We had booked to go to Bali earlier in the year, excited that we could make a beautiful, tropical villa our home for a week. We knew that we would be able to enjoy the luxury of having beautiful Balinese dinners cooked for us while Thea was close by, soundly asleep in the bedroom, after a day spent swimming and being made a fuss of by all the locals. The date to leave came around in a rush and with multiple bikinis and minimal clothes packed, we headed to the airport full of anticipation. Anticipation for a calm baby on a long flight as well as for the opportunity to relax and unwind. Walking through the faded pink doors to our villa some hours later, we were greeted by beaming faces. Hello. Welcome. The pool was glistening and the villa, glorious. Fresh, comfortable and inviting.

On our first night we ordered in pizza and drank Bintang. A wonderful way to start a holiday with complete carefree abandon. We took in our new surroundings, watched the gheckos on the ceiling, enjoyed the warmth of the tropical evening and contemplated our holiday. On our second night though, we were spoilt by local cooking. Snapper cooked with Balinese spices in a banana leaf. A flavour explosion of turmeric, ginger, garlic and chilli enclosed in a little green parcel. Satay chicken. Always a favourite, with smoky charred chicken and sweet, salty, crunchy peanut sauce. And a Balinese coconut salad. Green beans, bean sprouts, grated fresh coconut, garlic and chilli. It was superb. So simple. Six ingredients. But a completely different and totally delicious taste and texture sensation. Chewy sweet coconut, fresh crunchy beans, salty garlic and a subtle heat from the chillis. We both fell in love with it. So much so we ordered it the next night. And the next. And the next.

That’s the thing about being on holidays. Places become linked with the particular foods enjoyed there. I could probably tell you my most favourite dishes from all the countries that I have visited. Mostly because, when I find something I love to eat in a certain place, as was the case with this Balinese coconut salad, I have it again and again. Spanakopita in Crete, which I used to buy from the bakery every morning. Raclette in the French Alps. Croquettes in Barcelona. Shawarma in Egypt. The list goes on. And try as I might to recreate all these dishes at home, they are never quite the same. But that’s half the fun. Re living the memories of holidays by trying to capture the tastes and flavours of foreign destinations.

Balinese coconut salad

  • About a quarter piece of a whole coconut, not a fresh one, but an older one with a husky outer skin
  • 2 handfuls of green beans, finely sliced on the diagonal
  • 2 handfuls of bean sprouts
  • 2 French shallots, finely sliced lengthways
  • 4 cloves garlic, finely sliced lengthways
  • 1-2 small red chills depending on how much heat you like, sliced widthways into rings, seeds in
  • Fried onions to garnish (from a packet, easy to find in the Asian section of supermarkets)

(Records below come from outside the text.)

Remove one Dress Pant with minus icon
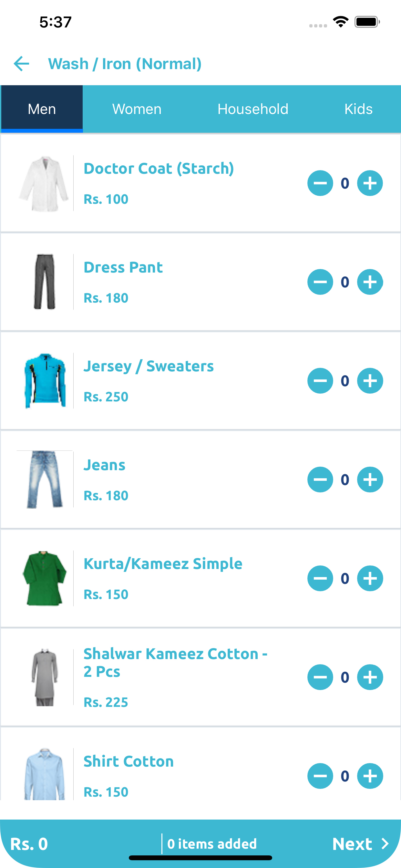The image size is (401, 868). click(x=320, y=282)
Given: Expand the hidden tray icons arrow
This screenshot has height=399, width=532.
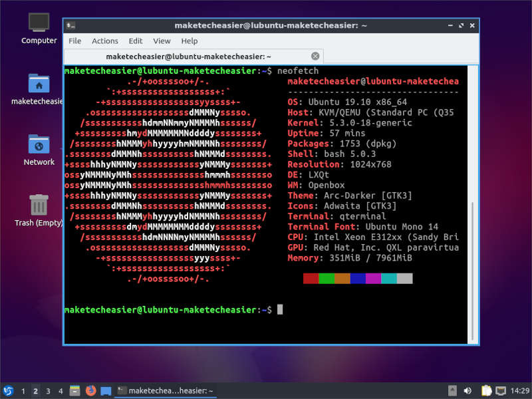Looking at the screenshot, I should tap(453, 390).
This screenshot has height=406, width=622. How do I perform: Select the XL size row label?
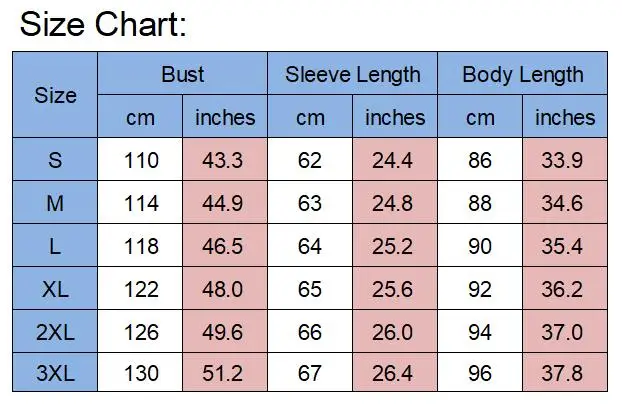coord(55,289)
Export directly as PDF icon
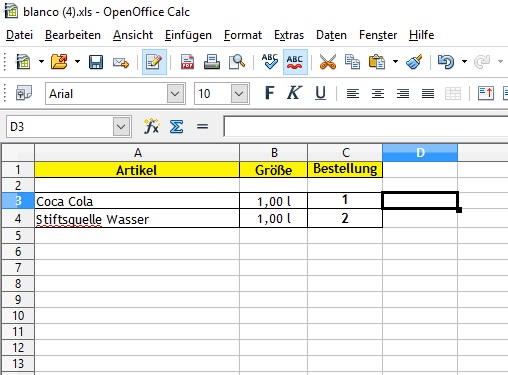508x375 pixels. point(187,62)
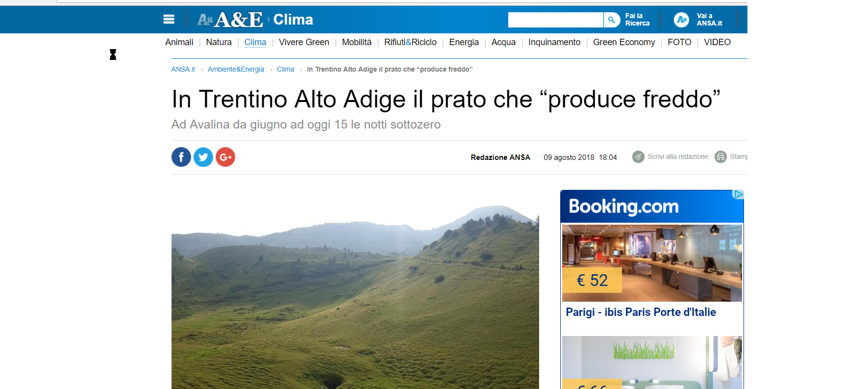Click the A&E logo in header
The image size is (868, 389).
point(230,20)
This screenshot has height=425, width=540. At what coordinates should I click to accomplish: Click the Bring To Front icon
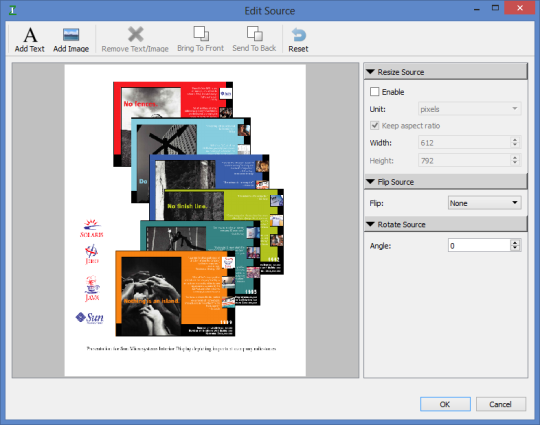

Begin by cooking the piece of coconut, skin side down, over an open flame. A gas ring is great for this. Cook for about 5 minutes until the husk is charred and the flesh soft. Leave to cool.

Cook the green beans in salted boiling water until cooked, but still with a bit of bite. Add the bean sprouts and cook for a minute or two more. Strain the beans and bean sprouts and leave to cool.

Fry the shallots, garlic and chilli in a generous amount of oil. The ladies who cooked this salad for me used vegetable oil, but I think that peanut or coconut oil would both work nicely. Use a moderate heat so that the mixture doesn’t burn. You want the garlic and shallots to turn golden and start to colour around the edges. Remove from the heat and add to the beans, oil and all.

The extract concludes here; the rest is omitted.